■ Aim of the task ■
Copy the passage of the Storage Wars Canada episode list from "Storage Wars Canada was" up to and including "the overall series." word for word.

■ Text excerpt ■

---

= List of Storage Wars Canada episodes =

Storage Wars Canada was a Canadian reality television series on OLN. It was the first international version of Storage Wars. The series follows a group of buyers looking to strike it big by buying storage units at auctions when rent is not paid. OLN started filming season 2 on June 12, 2014 with two auctions in Orillia, Ontario.

==Series overview==

| Season | Episodes |  | Originally released |  |
| First released | Last released |
| 1 | 36 |  | August 29, 2013 | July 17, 2014 |
| 2 | 12 |  | January 8, 2015 | March 26, 2015 |

== Episode list ==

No. in season refers to the episode's number in that particular season, whereas No. in series refers to the episode's number in the overall series.

===Season 1 (2013)===

| No. overall | No. in season | Title | Location | Original release date |
| 1 | 1 | "Northern Lights. Northern Fights" | Aurora, Ontario | August 29, 2013 |
Roy: $4,060 Rick & Cindy: $420 Paul & Bogart: $250 Ursula: $0
| 2 | 2 | "Orangeville Squeeze Play" | Orangeville, Ontario | September 6, 2013 |
Ursula: $2,505 Paul & Bogart: -$449 Rick & Cindy: -$1,430 Roy: $0
| 3 | 3 | "You Just Got "Roy’d"!" | Brampton, Ontario | September 13, 2013 |
Ursula: $1,345 Roy: $1,090 Paul & Bogart: $880 Cindy & Rick: $0
| 4 | 4 | "Safes n’ Snakes" | Orangeville, Ontario | September 19, 2013 |
Paul & Bogart: $1,320 Roy: $925 Ursula: $485 Rick & Cindy: $0
| 5 | 5 | "It’s Like Archaeology, You Dig?" | Toronto, Ontario | September 26, 2013 |
Paul & Bogart: $905 Roy: $377 Cindy & Rick: -$95 Ursula: $0
| 6 | 6 | "Ain’t No Locker Like A Birthday Locker" | Toronto, Ontario | October 3, 2013 |
Rick & Cindy: $2,550 Paul & Bogart: $880 Ursula: $826 Roy: $0
| 7 | 7 | "Wanna Smell My Hair?" | Toronto, Ontario | October 10, 2013 |
Rick & Cindy: $4,875 Roy: $620 Paul & Bogart: $25 Ursula: $0
| 8 | 8 | "Fashion Passion" | Newmarket, Ontario | October 17, 2013 |
Ursula: $1,450 Paul & Bogart: $775 Roy: $525 Cindy & Rick: $0
| 9 | 9 | "Taunted, Haunted, and Most Wanted" | Toronto, Ontario | October 24, 2013 |
Ursula & Sue: $375 Paul & Bogart: $130 Roy: -$285 Rick & Cindy: $0
| 10 | 10 | "Crazy From the Heat" | Toronto, Ontario | October 31, 2013 |
Cindy & Rick: $1,050 Paul & Bogart: $280 Roy: -$250 Ursula: $0
| 11 | 11 | "The Thrilla in Clairevilla" | Toronto, Ontario | November 7, 2013 |
Bogart: $1,195 Ursula: $210 Rick & Cindy: $175 Paul: -$425 Roy: $0
| 12 | 12 | "Big Cow Trouble in Little Ajax" | Ajax, Ontario | November 14, 2013 |
Ursula: $975 Paul & Bogart: $920 Roy: -$25 Rick & Cindy: $0
| 13 | 13 | "The Rise of the Liquidator" | Woodbridge, Ontario | January 9, 2014 |
Roy, Paul & Bogart: $29,800 Ursula: $125 Rick & Cindy: $0 ^{*}Jeff Schwarz, the host from another OLN show the Liquidator, presides as the guest auctioneer in this auction.

---

■ Excerpted records ■
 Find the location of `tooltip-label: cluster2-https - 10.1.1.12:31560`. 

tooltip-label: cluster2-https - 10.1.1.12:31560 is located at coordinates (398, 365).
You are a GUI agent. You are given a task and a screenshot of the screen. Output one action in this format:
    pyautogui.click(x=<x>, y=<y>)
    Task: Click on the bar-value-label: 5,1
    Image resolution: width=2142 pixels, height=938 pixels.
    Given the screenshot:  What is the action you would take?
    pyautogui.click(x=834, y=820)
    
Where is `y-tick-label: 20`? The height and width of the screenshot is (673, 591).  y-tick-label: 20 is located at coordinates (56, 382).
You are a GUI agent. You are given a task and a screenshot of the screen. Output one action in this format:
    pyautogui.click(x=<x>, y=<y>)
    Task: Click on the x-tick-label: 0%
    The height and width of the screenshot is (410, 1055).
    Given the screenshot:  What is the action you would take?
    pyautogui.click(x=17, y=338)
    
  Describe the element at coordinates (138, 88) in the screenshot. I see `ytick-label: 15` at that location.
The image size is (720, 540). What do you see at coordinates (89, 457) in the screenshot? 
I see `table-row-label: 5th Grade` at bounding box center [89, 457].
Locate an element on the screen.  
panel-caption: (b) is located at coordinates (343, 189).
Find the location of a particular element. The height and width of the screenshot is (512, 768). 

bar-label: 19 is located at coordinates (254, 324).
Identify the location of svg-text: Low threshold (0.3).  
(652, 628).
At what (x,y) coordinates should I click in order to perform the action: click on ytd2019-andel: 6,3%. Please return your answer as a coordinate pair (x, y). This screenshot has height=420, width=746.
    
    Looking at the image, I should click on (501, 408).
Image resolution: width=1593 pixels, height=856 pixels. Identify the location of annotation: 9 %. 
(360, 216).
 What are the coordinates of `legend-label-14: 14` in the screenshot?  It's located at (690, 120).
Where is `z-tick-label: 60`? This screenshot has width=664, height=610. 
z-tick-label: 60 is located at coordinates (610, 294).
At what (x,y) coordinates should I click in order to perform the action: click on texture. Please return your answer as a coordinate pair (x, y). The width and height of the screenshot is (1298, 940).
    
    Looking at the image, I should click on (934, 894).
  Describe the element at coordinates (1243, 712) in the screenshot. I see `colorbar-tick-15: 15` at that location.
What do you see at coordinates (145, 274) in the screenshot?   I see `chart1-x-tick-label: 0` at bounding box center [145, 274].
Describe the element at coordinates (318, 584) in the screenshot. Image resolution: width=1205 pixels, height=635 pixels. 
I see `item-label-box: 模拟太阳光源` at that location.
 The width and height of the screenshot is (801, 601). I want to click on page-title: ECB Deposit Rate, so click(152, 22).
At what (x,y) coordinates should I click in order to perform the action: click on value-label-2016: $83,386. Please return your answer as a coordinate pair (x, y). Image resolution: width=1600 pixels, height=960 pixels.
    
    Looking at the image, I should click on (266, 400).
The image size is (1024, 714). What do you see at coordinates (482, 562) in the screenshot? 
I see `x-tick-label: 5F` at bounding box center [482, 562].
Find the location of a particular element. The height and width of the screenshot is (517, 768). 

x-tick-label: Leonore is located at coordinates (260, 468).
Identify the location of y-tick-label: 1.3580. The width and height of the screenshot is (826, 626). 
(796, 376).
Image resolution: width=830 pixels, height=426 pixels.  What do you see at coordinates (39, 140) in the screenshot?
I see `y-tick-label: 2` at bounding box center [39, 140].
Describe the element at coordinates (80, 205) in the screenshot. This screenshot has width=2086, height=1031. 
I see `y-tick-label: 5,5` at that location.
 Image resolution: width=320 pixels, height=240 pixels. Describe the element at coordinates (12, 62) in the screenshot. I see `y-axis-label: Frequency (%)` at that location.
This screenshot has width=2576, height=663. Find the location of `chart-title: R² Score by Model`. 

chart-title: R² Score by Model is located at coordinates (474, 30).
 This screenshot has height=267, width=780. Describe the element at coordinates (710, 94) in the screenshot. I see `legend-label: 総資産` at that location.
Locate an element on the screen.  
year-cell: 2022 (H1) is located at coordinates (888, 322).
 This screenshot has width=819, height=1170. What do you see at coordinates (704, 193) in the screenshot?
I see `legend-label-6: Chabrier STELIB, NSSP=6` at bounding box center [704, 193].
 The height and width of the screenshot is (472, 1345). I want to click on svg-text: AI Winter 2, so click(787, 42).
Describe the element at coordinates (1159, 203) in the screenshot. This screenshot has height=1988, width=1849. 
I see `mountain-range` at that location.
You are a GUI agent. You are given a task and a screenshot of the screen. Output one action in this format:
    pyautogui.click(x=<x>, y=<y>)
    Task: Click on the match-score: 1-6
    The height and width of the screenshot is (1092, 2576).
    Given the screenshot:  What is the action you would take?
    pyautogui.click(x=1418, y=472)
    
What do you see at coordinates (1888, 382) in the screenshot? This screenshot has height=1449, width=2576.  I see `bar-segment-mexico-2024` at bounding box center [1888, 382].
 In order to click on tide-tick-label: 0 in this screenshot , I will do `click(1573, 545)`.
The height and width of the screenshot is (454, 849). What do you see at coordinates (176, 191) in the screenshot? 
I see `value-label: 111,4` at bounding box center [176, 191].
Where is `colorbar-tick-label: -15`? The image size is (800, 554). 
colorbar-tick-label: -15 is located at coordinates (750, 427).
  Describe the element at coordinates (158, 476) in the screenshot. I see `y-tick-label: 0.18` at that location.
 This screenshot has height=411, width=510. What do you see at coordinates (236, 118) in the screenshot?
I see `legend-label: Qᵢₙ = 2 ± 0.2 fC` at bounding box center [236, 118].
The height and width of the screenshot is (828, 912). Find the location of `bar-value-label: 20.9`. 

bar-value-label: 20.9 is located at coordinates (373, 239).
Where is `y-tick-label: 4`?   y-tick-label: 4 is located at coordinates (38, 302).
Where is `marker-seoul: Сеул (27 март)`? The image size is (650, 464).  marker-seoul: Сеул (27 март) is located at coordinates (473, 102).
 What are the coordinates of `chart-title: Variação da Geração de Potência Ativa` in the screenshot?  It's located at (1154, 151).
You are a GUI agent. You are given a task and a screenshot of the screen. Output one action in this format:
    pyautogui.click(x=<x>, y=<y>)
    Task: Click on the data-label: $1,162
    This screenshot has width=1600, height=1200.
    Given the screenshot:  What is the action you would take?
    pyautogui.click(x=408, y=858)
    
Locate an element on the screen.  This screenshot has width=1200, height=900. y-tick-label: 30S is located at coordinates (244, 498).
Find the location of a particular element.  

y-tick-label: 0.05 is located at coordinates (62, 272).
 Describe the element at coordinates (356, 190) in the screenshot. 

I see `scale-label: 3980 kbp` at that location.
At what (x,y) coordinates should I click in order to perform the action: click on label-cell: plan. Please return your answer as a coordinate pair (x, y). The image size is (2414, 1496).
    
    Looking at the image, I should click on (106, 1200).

---

■ Answer below ■
Storage Wars Canada was a Canadian reality television series on OLN. It was the first international version of Storage Wars. The series follows a group of buyers looking to strike it big by buying storage units at auctions when rent is not paid. OLN started filming season 2 on June 12, 2014 with two auctions in Orillia, Ontario.

==Series overview==

| Season | Episodes |  | Originally released |  |
| First released | Last released |
| 1 | 36 |  | August 29, 2013 | July 17, 2014 |
| 2 | 12 |  | January 8, 2015 | March 26, 2015 |

== Episode list ==

No. in season refers to the episode's number in that particular season, whereas No. in series refers to the episode's number in the overall series.